But as soon as she propped up the board in her Ardenia Capannelli Conservation and Restoration Studio, her clients — doctors, lawyers, surfers and non-surfers — marveled at it and instantly recognized Kahanamoku’s name. She then realized how much he meant to surfers and others influenced the sport.

“It had a fascination because I got to work on something that represented the culture here,” said Capannelli, who’s intimidated by the ocean — the Pacific is not quite the Adriatic Sea.

In Italy, she touched up paintings that represented changes of human society. This project let her work on one that represented the spread of surfing from the ancient Hawaiians to the American mainland and the rest of the world.

Kahanamoku traveled the world as an Olympic swimmer and became an “ambassador” of surfing. After winning a gold medal in the 1912 Stockholm Olympic Games, he performed for surfing exhibitions in Australia and the West Coast — places like Corona del Mar and others in the Los Angeles area.

In 1925, he paddled on a surfboard out where Corona del Mar State Beach is today and rescued eight people from a fishing boat that had capsized at the entrance to Newport Harbor.

Hollywood agents were taken by his striking profile and physique, and Kahanamoku soon became a supporting actor in Hollywood productions. He was typically cast as some kind of chief — Polynesian, Aztec, Indian.

Kahanamoku died in 1968.

The chief on Kahanamoku’s board has a ubiquitous presence in Hawaii — his image can even be found on street signs, said Dick Metz, founder of the Surfing Heritage Foundation, who acquired the board from the Honolulu-based Outrigger Duke Kahanamoku Foundation in the late 1960s.

It was one of several boards he owned.
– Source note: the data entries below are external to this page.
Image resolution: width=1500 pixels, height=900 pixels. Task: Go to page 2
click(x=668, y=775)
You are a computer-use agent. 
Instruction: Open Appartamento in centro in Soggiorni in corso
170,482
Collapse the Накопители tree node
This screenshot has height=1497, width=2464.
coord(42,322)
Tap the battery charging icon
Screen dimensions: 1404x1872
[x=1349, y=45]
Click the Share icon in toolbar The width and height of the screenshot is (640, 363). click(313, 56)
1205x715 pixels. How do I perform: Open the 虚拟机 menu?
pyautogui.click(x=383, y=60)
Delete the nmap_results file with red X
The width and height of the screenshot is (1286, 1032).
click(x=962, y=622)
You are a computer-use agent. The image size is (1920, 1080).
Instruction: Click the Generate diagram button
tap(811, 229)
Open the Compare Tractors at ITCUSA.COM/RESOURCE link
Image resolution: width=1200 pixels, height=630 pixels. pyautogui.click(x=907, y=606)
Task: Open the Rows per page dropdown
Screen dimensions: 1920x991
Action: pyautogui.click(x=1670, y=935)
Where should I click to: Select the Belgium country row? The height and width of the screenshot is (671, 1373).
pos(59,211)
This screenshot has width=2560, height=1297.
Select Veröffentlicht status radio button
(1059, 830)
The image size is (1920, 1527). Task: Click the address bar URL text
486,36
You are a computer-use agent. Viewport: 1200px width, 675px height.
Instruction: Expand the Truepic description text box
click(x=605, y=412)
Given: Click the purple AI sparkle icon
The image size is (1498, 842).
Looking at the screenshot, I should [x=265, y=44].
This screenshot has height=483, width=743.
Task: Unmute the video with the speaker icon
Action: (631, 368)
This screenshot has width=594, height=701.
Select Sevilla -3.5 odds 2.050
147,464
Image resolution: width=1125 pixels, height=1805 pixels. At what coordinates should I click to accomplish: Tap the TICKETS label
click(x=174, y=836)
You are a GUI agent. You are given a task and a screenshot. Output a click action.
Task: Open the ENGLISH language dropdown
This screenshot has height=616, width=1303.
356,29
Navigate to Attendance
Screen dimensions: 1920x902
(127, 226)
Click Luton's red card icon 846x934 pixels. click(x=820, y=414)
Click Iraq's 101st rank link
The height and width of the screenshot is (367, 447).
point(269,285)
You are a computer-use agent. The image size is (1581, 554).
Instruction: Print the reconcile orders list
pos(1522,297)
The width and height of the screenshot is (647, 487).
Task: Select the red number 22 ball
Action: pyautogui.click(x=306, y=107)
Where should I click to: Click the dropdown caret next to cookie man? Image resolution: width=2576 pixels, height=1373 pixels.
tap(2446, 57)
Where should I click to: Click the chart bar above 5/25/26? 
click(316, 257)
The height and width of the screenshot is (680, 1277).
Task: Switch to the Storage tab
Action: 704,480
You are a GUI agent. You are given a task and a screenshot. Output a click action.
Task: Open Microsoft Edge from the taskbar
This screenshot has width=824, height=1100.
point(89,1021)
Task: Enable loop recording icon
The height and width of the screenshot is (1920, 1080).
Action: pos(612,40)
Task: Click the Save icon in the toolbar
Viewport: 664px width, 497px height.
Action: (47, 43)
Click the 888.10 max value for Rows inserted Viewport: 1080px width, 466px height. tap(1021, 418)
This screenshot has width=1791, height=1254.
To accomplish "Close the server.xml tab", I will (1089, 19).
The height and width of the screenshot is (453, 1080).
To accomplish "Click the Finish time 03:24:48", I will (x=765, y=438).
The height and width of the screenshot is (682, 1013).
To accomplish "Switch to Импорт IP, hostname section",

Most of the others had carvings, but this one is special because of its painting, Metz said. Depicted is a chief wearing a mahiole, a traditional Hawaiian feather helmet.

Painted on the board when it was built in the early 1930s, the image is sealed by a heavy coat of varnish. But the finish began to chip over the years. After some of the paint began to chip off with the varnish, Metz decided to get it restored.

“We got to the point where we didn’t like to move it or display it,” he said.

That’s when some artists friends suggested Capannelli. She has been touching up porcelain figurines, marble statues and other pieces of fine art in her Newport Beach studio since 1995. The Kahanamoku board was similar to restoring paintings on wood panels, she said.

Capannelli first sealed the colors with wax, so they wouldn’t chip off further. She then mixed and applied a custom solvent to the painting to remove the varnish. After that, she filled in depressions with plaster and sanded it down to match the surface of original painting.

Once the texture matched the original painting, she created a base with watercolors, then filled in the holes with oil color.

Under the varnish, the colors were surprisingly bold, she said: “I’m used to colors that are 400 years old, dull and faded.”

Because of the painting, the board made its way into commercial photo shoots at Waikiki, where Kahanamoku often surfed, Metz said. It was featured in Dole’s pineapple magazine ads from that era, he said.

The board is the most valuable object in the Surfing Heritage Foundation’s collection of hundreds of boards. It once fetched an offer of $80,000, Metz said. But he turned down that bid, and plans to keep it in the foundation’s collection.

Some pieces of sculpture in Capannelli’s might be worth about the same.

“To me, there is no difference in a sculpture that is 400 years old, or a painting that is 80 years old,” she said. “They all have a beauty and a soul of their own.”